The Ecuadorian statement followed media reports concerning a revision of the projected investments of PDVSA abroad due to the fall of international oil prices. The media reports specifically mentioned the refinery project in Ecuador and another one in Nicaragua.

Elogio Del Pino, a PDVSA vice-president, told the Venezuelan newspaper El Nacional, in comments published on Nov. 29, that PDVSA would reevaluate funding for some international projects, while its investment in the domestic oil industry would remain unchanged.

“The idea is to maintain investment in the country, because our idea is to have between 300,000 and 400,000 b/d (of oil) of potential so that when the rebound in oil prices comes…we can then open up that production,” Del Pino told El Nacional.

“International investments like the refineries in Ecuador and Nicaragua are under evaluation,” Del Pino said, adding that, “We’re asking to look for financing” to help pay for the 300,000 b/d refinery in Ecuador and the 150,000 b/d facility in Nicaragua.

Nicaraguan officials issued no comment concerning Del Pino’s remarks about the planned facility in their country.

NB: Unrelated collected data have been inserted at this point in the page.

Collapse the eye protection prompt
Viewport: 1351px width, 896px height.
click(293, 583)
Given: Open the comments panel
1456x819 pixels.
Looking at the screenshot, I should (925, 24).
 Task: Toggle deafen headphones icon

But his statement about the need for additional financing was in line with earlier remarks by officials involved in the Ecuadorian project.

In September, reports said that PDVSA and Petroecuador would jointly finance just under one third of the estimated $6-10 billion cost of the Ecuadorian refinery, expecting that the outstanding amount would be financed by other countries.

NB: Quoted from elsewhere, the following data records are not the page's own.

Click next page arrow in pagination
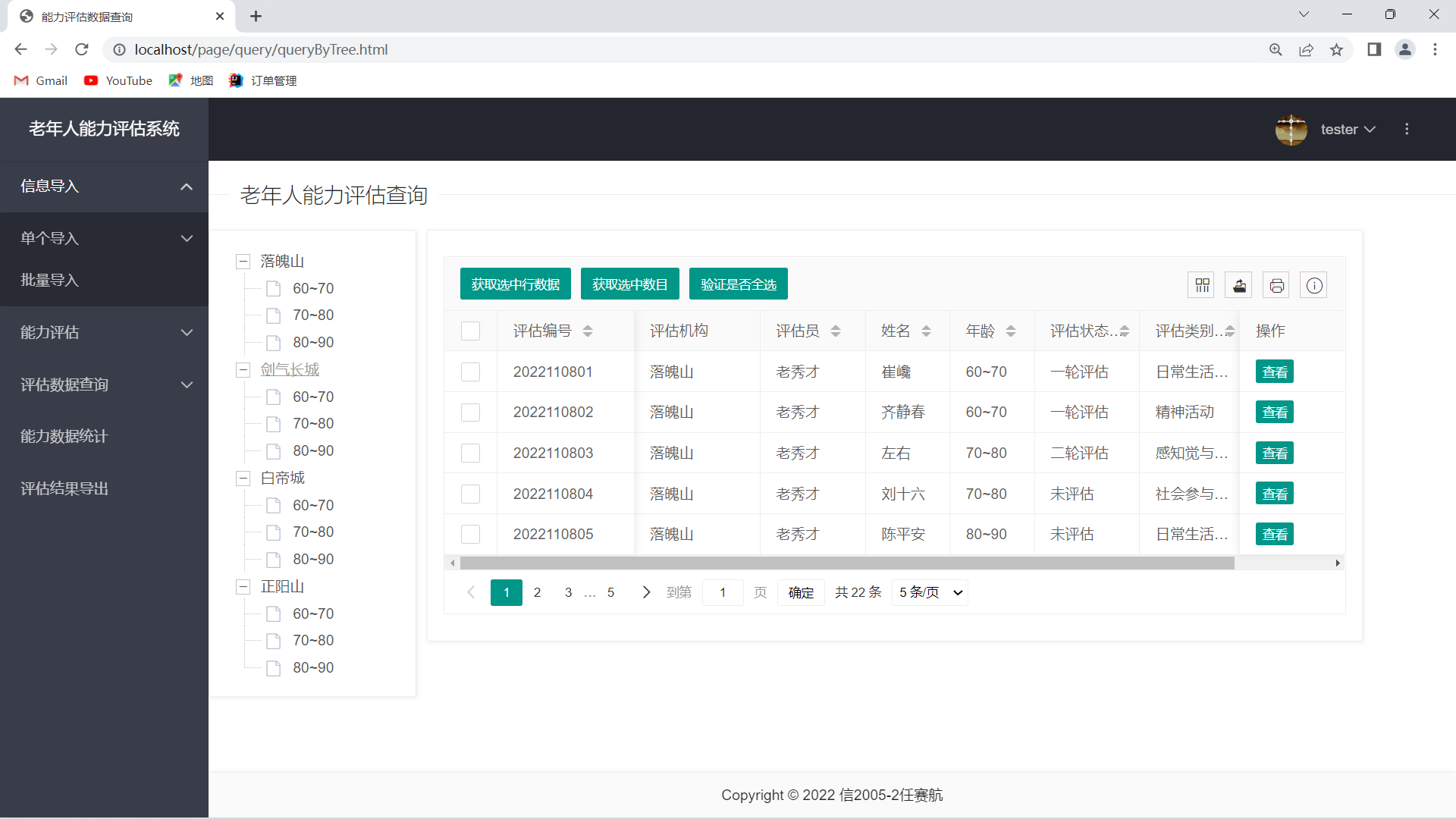 [646, 592]
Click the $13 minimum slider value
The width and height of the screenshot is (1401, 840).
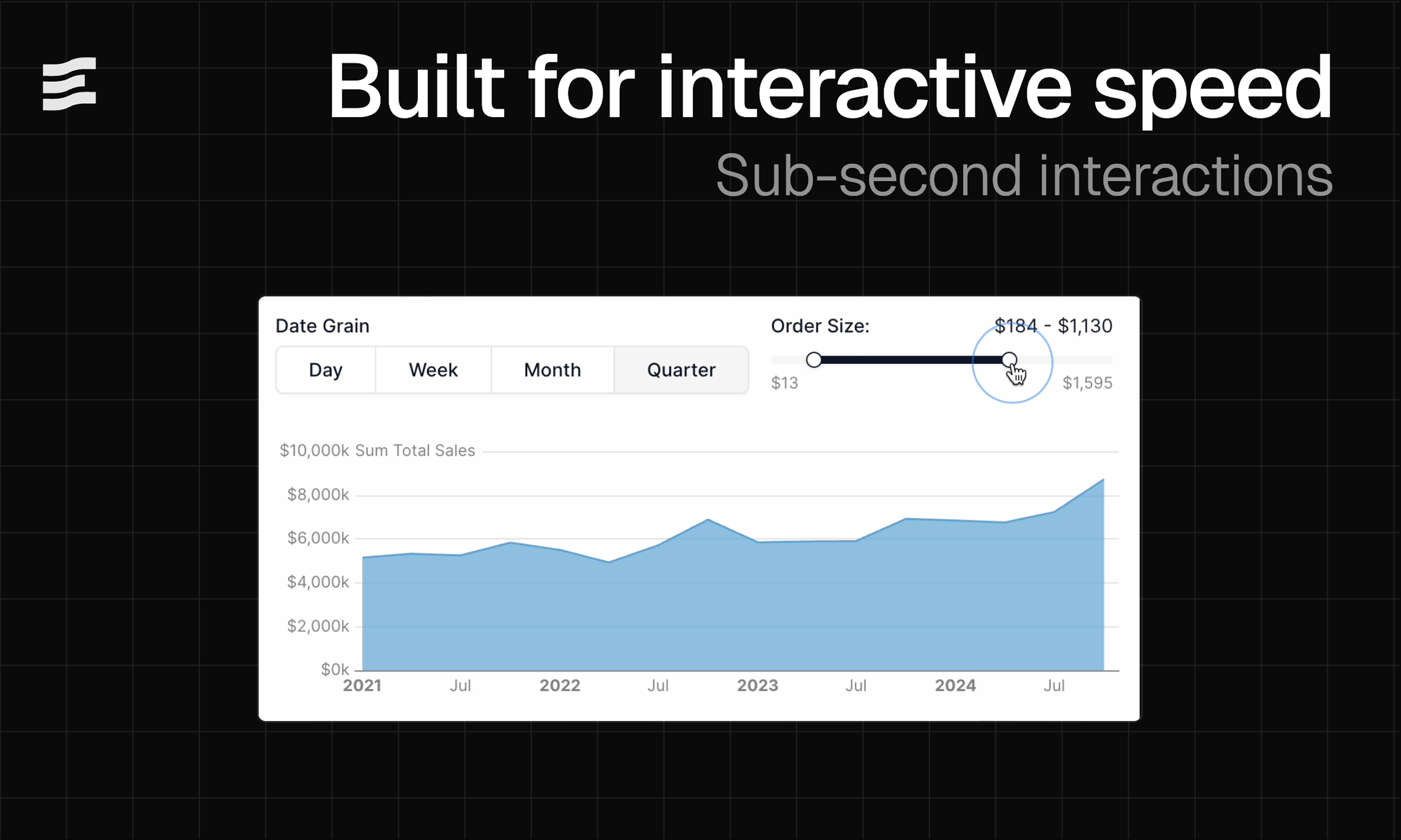pyautogui.click(x=785, y=382)
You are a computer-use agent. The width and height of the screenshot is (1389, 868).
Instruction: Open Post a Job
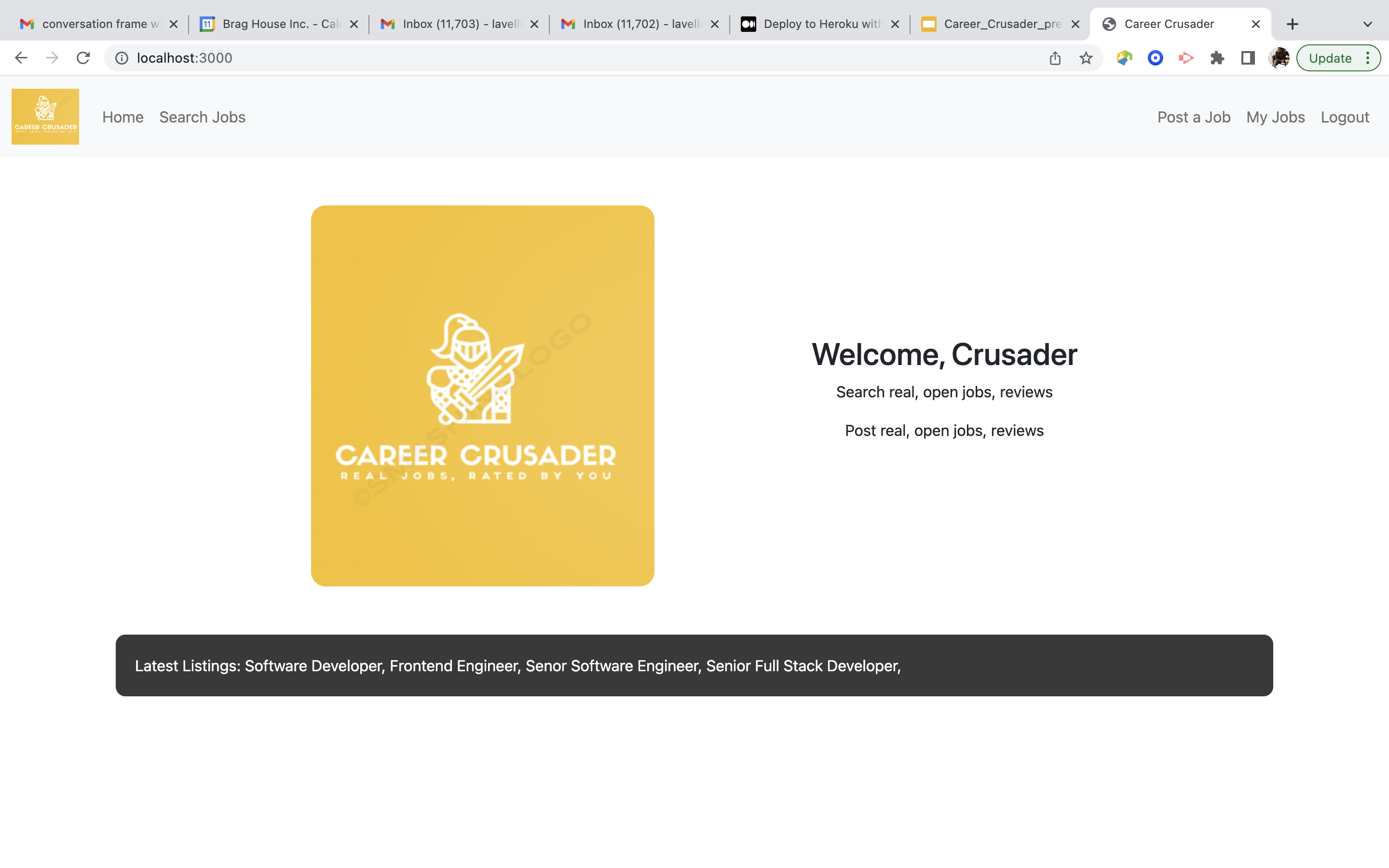[x=1194, y=117]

Carlos Albuja, head of Petroecuador unit Petroindustrial, said the two state firms would “finance 30% of the cost,” adding, “Countries such as England and China, among others, are interested in financing the remainder.” Since then, a memorandum of understanding has been forged between Iran and Ecuador for the revamp and modernization of Ecuador’s refineries. Under the MOU, a refinery will be constructed, to be cofinanced by Iran, Ecuador, and Venezuela (OGJ Online, Sept. 22, 2008).

Transportation — Quick Takes

Shell to supply PetroChina with LNG

Shell Eastern LNG has agreed to sell as much as 2 million tonnes/year of LNG to PetroChina International under a 20-year supply agreement.

Shell said LNG supplies will come from various company projects, including Western Australia’s Gorgon gas project, in which it holds 25% interest.

Shell did not outline when deliveries of supplies would begin or detail any other projects that might provide supplies.

The current agreement builds on one signed in November 2007 under which Shell was to supply 1 million tonnes/year of LNG to PetroChina, which is building three regasification facilities on China’s Pacific seaboard: one in Jiangsu province, one in Dalian city, and a third in Tangshen city.

According to analyst BMI, PetroChina’s decision to double the volume under the final contract demonstrates the Chinese firm’s confidence in ongoing strong demand for LNG in China.

In addition, the analyst said, the increased supply may reflect PetroChina’s desire to source more long-term LNG supply contracts from Asia Pacific as a less risky strategy than boosting LNG imports from the Middle East, “particularly as the upsurge in piracy increases transit risks and shipping costs along the route.”

Earlier this month, China and Myanmar signed an agreement for the supply of gas that also came amid growing concerns about the safety of shipping through the Malacca Strait, especially following the rise of hijackings and attacks on oil tankers by Somali pirates operating in and around the Gulf of Aden (OGJ Online, Nov. 20, 2008).

Woodside lets contract for Pluto LNG project

Woodside Petroleum Ltd. has awarded service contracts totalling $5.2 million (Aus.) to Finnish consulting and engineering firm Poyry for the Pluto LNG project off Western Australia.

The awards cover the concept phase of different development options for the proposed second LNG train for Pluto.

Poyry says the long tie-back from the offshore field to the plant on the Burrup Peninsula means that flow assurance studies for Pluto are vital to ensure there is an acceptable fluid flow under all operating conditions.

The studies in the contract include an evaluation of the thermal and hydraulic performance of the Pluto production system from the undersea reservoir through 27 km of subsea flowlines to the production platform and then along 180 km of subsea trunkline to the onshore Burrup plant.